On World No Tobacco Day, Nunavut urges people to go tobacco-free

GN also seeking applications for tobacco-reduction projects


On World No Tobacco Day, May 31, Nunavut's health department would like to see more Nunavummiut going tobacco-free. (PHOTO BY JANE GEORGE)

On World No Tobacco Day, May 31, Nunavut’s health department would like to see more Nunavummiut going tobacco-free. (PHOTO BY JANE GEORGE)

For World No Tobacco Day, May 31, Nunavut’s Department of Health would like to see Nunavummiut put down the cigarettes, cigars and chewing tobacco.

More than two in three Inuit living in Nunavut and aged 15 and older are daily smokers, according to Statistics Canada.

To lower the numbers of smokers in Nunavut, the department’s Tobacco Reduction Program wants organizations, associations and hamlets in Nunavut to submit one-time funding proposals for community-led projects on how to reduce tobacco use in Nunavut’s communities.

For more details, you can contact tobacco@gov.nu.ca for an application. Deadline for submission is 11:59 p.m., June 23.
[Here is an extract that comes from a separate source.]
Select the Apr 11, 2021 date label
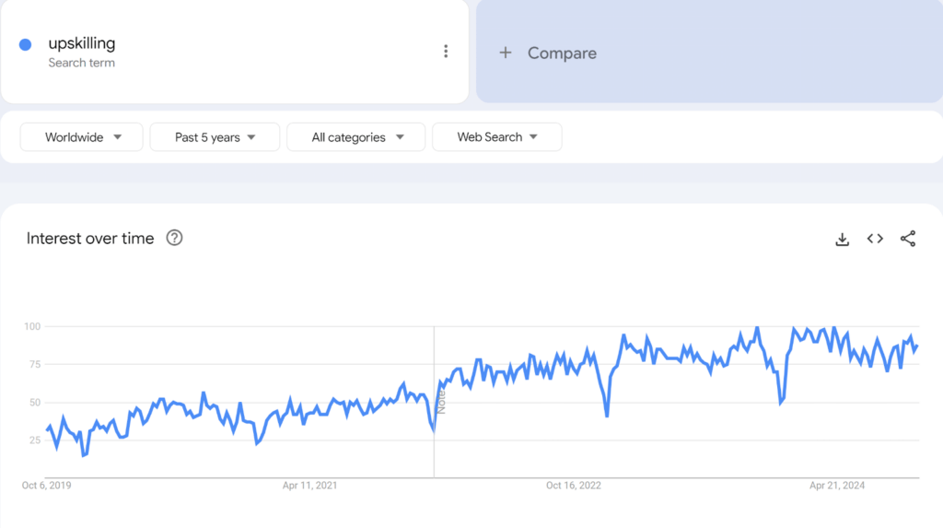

And if you want to stop smoking, you can get two free weeks of nicotine replacement therapies, such as a nicotine patch, gum or inhaler, which help with nicotine cravings and withdrawal symptoms.

Or you can also call the Nunavut QuitLine at 1-866-368-7848 or message the “Tobacco Has No Place Here” Facebook page “for free, professional support on your quit journey,” the GN said.

Smoking already costs the average Nunavut smoker more than $6,000 a year, adding up to more than 56 million cigarettes smoked in Nunavut in 2015.

This year the Government of Nunavut approved a new tax which raised the price of cigarettes to encourage people to stop smoking/

Besides improving health and reducing poverty, less tobacco use also means less large-scale environmental degradation, says a World Health Organization report—the international agency behind World No Tobacco Bay—which found tobacco waste is the largest type of litter by count globally.

The WHO report, Tobacco and its Environmental Impact: An Overview, also shows how tobacco waste contains more than 7,000 toxic chemicals and smoke emissions which contribute human carcinogens, toxicants, and greenhouse gases to the environment.